Donald Trump a donc lancé un ultimatum le mois dernier, à travers un décret officiel : si ByteDance ne vend pas ses actifs américains, le service TikTok sera banni des États-Unis. Une menace qui pousserait Apple et Google à retirer TikTok de leur App store respectif. Au passage, le président américain a précisé que si une acquisition a lieu, « une très grosse part de la transaction doit revenir au Trésor des États-Unis ». Une menace et une exigence peu courantes dans les transactions commerciales, que beaucoup regardent d’un œil critique…
TikTok a d’ailleurs porté plainte contre l’administration Trump, pour contester la publication de ce décret, arguant que le Président utilisait à tort l’IEEPA (International Emergency Economic Powers Act), une loi qui l’autorise à prendre des décisions vitales en matière de commerce dans le cas d’une urgence nationale. « Ce décret présidentiel n’est pas motivé par des inquiétudes au sujet de la sécurité nationale. Des experts indépendants en sécurité ont critiqué la nature politique de ce texte », précisent les dirigeants de TikTok dans leur plainte.
Interrogé vendredi sur le sujet, le porte-parole du ministère chinois des Affaires étrangères, Zhao Lijian, a déclaré lors d’un point de presse que les États-Unis abusaient du concept de sécurité nationale.
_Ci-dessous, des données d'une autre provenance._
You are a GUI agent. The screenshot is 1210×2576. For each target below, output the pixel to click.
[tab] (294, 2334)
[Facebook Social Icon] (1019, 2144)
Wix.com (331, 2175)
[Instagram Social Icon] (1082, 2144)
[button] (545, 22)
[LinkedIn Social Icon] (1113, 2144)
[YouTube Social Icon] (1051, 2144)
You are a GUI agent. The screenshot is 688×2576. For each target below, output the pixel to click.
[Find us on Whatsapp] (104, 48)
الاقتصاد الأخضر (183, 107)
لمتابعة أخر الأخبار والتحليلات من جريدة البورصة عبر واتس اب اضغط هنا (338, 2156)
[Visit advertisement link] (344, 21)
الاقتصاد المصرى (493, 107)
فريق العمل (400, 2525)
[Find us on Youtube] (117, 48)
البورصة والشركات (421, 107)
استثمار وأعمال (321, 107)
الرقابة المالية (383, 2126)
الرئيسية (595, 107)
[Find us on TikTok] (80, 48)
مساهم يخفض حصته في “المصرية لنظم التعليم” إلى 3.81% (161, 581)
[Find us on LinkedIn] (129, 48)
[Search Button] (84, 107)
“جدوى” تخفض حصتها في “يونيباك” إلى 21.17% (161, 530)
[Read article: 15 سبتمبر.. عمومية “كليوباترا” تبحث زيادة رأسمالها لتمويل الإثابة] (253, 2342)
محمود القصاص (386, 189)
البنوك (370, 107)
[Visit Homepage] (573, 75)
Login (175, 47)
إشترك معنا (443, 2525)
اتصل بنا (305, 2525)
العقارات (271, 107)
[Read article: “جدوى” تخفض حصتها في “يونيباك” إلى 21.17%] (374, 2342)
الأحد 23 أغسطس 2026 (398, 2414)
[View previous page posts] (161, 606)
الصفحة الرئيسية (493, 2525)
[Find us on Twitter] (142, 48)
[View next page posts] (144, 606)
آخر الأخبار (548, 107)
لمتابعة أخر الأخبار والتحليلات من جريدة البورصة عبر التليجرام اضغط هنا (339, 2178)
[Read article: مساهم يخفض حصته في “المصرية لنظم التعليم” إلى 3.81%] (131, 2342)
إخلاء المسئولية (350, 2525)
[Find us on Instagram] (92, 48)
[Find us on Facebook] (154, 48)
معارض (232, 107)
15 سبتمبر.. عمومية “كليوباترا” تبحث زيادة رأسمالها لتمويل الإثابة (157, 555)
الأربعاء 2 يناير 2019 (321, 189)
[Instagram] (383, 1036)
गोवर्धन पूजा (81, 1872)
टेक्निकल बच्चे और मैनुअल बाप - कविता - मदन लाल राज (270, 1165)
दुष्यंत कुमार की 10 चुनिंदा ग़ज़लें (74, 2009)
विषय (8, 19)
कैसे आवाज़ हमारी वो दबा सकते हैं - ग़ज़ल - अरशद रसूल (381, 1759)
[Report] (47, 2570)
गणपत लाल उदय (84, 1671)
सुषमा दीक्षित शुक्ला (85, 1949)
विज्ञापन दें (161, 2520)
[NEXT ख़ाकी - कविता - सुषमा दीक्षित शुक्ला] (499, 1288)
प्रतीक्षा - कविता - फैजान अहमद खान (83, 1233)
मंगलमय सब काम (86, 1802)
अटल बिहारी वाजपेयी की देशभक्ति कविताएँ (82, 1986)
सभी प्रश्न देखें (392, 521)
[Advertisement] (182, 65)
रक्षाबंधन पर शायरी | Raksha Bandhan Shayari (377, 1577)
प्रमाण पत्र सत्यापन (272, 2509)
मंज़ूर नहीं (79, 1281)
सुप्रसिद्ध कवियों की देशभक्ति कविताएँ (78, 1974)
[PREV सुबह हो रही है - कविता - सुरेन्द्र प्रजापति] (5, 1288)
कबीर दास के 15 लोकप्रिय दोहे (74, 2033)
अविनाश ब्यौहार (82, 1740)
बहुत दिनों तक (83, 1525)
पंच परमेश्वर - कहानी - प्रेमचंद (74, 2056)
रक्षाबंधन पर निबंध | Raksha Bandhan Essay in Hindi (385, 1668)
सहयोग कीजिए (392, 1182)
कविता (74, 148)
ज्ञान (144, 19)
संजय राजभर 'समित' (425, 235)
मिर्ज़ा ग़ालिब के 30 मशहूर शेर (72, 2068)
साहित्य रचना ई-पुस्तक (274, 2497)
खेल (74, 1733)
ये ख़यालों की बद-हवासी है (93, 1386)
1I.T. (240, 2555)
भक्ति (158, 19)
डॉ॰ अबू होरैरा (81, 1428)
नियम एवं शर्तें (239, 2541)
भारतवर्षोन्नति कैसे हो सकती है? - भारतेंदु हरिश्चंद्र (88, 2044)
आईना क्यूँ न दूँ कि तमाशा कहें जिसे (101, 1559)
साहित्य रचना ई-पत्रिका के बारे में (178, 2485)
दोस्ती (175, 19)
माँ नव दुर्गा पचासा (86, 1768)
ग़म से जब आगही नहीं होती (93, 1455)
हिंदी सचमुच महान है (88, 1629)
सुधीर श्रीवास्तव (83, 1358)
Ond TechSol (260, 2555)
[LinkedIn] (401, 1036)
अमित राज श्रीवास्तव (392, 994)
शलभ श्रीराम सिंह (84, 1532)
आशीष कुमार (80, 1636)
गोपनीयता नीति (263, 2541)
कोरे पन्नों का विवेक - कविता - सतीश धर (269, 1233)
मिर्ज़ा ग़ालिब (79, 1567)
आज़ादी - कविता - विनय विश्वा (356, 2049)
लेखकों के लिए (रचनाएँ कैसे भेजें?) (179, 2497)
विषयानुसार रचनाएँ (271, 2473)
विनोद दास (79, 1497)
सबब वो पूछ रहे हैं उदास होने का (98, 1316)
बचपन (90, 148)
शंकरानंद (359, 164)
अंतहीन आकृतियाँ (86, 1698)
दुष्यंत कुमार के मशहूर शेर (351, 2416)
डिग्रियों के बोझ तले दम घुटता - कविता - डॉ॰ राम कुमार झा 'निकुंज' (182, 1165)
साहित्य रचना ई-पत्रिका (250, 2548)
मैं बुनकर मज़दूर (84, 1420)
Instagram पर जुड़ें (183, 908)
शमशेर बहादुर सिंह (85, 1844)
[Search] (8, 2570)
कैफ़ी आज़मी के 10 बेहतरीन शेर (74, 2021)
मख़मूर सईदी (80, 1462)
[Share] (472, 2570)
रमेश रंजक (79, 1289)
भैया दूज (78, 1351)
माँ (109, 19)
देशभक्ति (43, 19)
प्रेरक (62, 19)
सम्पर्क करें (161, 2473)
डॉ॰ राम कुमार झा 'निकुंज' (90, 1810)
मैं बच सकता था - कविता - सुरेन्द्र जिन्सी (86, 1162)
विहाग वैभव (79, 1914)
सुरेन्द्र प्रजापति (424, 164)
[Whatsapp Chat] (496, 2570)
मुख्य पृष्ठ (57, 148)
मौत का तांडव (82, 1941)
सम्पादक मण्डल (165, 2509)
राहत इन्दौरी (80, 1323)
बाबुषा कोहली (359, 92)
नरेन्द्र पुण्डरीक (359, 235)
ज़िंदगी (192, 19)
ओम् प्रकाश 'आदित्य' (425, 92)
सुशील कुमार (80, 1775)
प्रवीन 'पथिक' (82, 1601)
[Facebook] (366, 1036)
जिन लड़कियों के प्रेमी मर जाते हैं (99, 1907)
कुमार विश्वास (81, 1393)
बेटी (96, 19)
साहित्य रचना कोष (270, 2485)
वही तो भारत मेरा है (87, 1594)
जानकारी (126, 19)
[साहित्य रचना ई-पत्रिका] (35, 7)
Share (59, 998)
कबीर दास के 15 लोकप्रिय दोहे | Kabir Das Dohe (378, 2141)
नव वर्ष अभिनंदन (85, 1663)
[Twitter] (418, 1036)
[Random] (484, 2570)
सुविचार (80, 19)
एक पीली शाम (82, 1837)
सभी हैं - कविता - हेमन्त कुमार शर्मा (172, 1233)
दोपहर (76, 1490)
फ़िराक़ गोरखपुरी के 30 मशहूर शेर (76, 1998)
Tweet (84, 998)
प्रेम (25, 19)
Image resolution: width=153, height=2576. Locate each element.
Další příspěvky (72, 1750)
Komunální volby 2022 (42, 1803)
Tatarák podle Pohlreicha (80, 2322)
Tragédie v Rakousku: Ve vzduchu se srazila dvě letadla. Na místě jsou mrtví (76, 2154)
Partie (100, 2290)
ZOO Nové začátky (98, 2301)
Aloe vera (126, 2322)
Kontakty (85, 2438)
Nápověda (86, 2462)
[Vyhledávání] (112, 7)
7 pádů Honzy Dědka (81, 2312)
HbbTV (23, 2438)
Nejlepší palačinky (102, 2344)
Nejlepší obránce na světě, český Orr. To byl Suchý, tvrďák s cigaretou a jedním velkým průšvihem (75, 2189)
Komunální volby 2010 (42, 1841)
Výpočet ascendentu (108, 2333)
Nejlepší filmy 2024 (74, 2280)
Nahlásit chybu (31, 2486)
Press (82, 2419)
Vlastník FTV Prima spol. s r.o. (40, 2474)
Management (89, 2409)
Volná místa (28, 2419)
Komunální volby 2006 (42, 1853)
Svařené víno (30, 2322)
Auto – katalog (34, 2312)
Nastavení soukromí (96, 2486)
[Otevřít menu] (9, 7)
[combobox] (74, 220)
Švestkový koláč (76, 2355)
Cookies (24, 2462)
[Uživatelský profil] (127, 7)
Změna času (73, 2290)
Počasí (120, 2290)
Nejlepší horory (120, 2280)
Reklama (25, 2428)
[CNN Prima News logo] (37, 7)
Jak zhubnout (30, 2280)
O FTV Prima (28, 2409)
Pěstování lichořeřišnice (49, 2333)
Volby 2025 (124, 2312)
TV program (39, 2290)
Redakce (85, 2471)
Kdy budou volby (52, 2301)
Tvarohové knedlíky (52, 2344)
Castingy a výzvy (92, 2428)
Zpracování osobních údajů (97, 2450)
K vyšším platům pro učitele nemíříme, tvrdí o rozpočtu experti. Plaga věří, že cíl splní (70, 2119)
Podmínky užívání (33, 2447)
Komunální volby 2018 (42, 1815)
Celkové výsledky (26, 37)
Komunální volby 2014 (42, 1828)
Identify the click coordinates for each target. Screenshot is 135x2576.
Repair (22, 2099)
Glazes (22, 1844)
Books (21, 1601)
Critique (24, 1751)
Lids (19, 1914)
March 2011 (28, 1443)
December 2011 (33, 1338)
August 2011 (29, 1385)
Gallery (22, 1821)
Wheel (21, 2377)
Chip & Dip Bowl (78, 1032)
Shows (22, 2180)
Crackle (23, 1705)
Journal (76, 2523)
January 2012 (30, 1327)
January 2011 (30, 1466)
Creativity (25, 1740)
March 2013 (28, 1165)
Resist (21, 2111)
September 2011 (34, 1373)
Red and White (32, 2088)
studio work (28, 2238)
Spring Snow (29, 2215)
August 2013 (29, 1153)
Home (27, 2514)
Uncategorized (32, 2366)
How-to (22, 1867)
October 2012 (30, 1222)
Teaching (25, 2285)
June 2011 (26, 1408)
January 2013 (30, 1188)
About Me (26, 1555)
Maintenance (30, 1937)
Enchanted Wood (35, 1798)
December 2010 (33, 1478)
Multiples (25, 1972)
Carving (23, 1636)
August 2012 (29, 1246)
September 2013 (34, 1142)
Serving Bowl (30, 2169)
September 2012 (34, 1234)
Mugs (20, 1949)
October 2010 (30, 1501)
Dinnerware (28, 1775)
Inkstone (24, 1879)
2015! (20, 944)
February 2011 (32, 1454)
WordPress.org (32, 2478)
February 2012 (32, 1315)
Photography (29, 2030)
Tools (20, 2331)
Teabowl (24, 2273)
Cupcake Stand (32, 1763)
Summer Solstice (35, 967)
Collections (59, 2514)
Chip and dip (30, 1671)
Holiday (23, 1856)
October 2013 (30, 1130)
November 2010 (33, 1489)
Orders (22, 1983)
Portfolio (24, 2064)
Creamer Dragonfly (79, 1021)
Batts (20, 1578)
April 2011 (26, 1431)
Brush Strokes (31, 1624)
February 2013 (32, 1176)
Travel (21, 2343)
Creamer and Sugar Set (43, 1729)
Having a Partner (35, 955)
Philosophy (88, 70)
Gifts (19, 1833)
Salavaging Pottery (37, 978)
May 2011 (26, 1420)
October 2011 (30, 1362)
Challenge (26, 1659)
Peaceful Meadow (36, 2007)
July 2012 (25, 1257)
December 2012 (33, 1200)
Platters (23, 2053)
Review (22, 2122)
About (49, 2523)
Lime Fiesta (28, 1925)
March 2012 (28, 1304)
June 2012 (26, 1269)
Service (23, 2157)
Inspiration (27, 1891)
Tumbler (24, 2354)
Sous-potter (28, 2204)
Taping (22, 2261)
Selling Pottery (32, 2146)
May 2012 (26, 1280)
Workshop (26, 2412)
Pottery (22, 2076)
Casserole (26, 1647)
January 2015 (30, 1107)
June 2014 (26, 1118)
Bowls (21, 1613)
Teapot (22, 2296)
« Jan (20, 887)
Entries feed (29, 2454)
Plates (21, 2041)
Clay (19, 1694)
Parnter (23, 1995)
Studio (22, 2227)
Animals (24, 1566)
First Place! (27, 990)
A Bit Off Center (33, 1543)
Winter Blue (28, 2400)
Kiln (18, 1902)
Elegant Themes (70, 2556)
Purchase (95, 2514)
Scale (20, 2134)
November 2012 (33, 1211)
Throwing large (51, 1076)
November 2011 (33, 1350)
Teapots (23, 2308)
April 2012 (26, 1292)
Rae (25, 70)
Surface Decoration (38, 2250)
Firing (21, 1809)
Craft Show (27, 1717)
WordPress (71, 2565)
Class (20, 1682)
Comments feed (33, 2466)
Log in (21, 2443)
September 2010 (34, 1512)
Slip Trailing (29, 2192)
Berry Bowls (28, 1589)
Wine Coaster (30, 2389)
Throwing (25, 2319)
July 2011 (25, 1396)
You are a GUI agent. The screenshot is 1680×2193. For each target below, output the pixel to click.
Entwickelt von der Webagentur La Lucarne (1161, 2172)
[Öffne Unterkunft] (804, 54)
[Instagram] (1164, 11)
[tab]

Un « aveu de faiblesse » pour la Chine
Alors que Microsoft et Oracle étaient toutes deux sur la liste des acheteurs potentiels, l’annonce est tombée dimanche soir : c’est finalement Oracle qui aurait été choisie pour reprendre les activités américaines du réseau social. Mais des sources anonymes proches de l’affaire affirment que les responsables chinois semblent aujourd’hui vouloir faire marche arrière. En cédant à ce « chantage », ils estiment que ByteDance — et plus globalement la Chine — passerait pour « faible » face à la pression américaine. Pékin préférerait ainsi voir le service fermé aux États-Unis plutôt que d’envisager de céder une partie des droits à une entreprise américaine.
Il ne s’agirait donc pas d’une vente classique : les responsables chinois évoquent plutôt un « partenariat technologique privilégié ». En outre, une source anonyme aurait spécifié que l’accord ne sera « probablement pas structuré comme une vente pure et simple ». À ce jour, l’information n’a pas été officiellement confirmée par les parties prenantes, mais Microsoft a néanmoins partagé publiquement son « échec » dans ces négociations délicates, malgré son alliance avec les supermarchés Walmart.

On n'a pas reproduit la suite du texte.